* _DOCUMENT SECTION_:
•••••

Ewan King - portrait
Ewan King: 'Our resources can help commissioners of services or people interested in developing preventative approaches.'

It is easy to forget in immensely difficult times, but there are still many examples around of innovative, person-centred, social care and support out there.

Earlier this year, one such example, Wellbeing Teams, were selected as one of 50 New Radicals 2018, an award that the innovation foundation Nesta are running for radical-thinking individuals and organisations changing the UK for the better.

Wellbeing Teams are self-managing small, neighbourhood teams which are transforming the homecare model in parts of the North West and Doncaster.

And Somerset County Council has worked with the social enterprise Community Catalysts to stimulate micro-providers to develop care and support services in rural areas, enabling people to get support from community enterprises in ways, times and places that suit them and their families. The council estimates that this approach has saved over £800,000 a year.

We hope that this ties in well with this week’s announcement on how prevention can be put at the heart of the nation's health.

Our social care prevention resources can help commissioners of services or people interested in developing preventative approaches, to give them some inspiration and ideas about how they could go about implementing a preventive

But what do you think are the biggest challenges to prevention in social care? Do let us know by contacting us

Discussing innovation at conference

At the NCASC event SCIE, Nesta, Think Local, Act Personal and Shared Lives Plus will facilitating a session discussing growing innovation in adults and children’s social care.

It’s on 15 November at 11.30 in Charter One. The session will be chaired by Alex Fox, Chief Executive of Shared Lives Plus, with contributions from: Stuart Cowley, Director of Adult Social Care from Wigan; Annie Hudson, Strategic Director Children’s Services at Lambeth Council; and Sally Percival, Chair of the National Coproduction Advisory Group, hosted by TLAP.

This will follow a session we are helping called ‘Glimpses of the future in the toughest of times’, a session at the Social Care Future event, which we are helping to facilitate. The session aims to bring together local areas scaling innovation and sharing learning.

•••••

* _DATA PROVIDED_:
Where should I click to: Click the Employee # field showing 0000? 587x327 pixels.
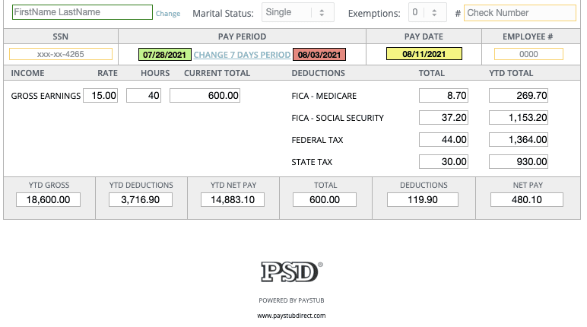coord(528,54)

•••••

* _PROBLEM 1_:
Answer these about the social care post:
(a) In which areas are Wellbeing Teams transforming the homecare model?
(b) How much does Somerset County Council estimate its approach with Community Catalysts has saved each year?
(c) Who will chair the session on 15 November?
* _PROBLEM 2_: Please write the next part of the social care post, picking up after its final sentence.
The listing has no connection to the social care post.

* _EXERCISE RESULT 1_:
(a) Parts of the North West and Doncaster.
(b) Over £800,000 a year.
(c) Alex Fox, Chief Executive of Shared Lives Plus.

* _EXERCISE RESULT 2_:
This all complements Nesta, Shared Lives Plus and SCIE’s report from earlier this year, Growing innovative models of health, care and support for adults.

Problem / solution

As I say, there are some great examples of innovation around. Here’s another: Integrated Plus in Dudley, a voluntary sector delivered social prescribing service, supports people who are frequently a high risk of hospital admission, by looking at the whole needs of a person, and the service works with people to develop solutions.

It has led to a 29% reduction GP in-surgery consultations and to 74% of onward referrals into the voluntary sector.

The problem, however, is less about cultivating new innovations, but more about bringing existing innovations to much larger populations - to bring them to scale. In too many cases, great examples of social care innovation remain small-scale.

Even after demonstrating that they work as pilots, we have sometimes struggled to shift money into these initiatives to help them grow. Lack of money has been part of it, but some local areas are confounding difficult conditions and managing to invest in innovation. We need to learn from them.

This autumn much of the talk will be about immediate winter pressures. Let’s hope we also find time to discuss how  we develop a longer-term plan for building a person-centred care system built on the best innovations.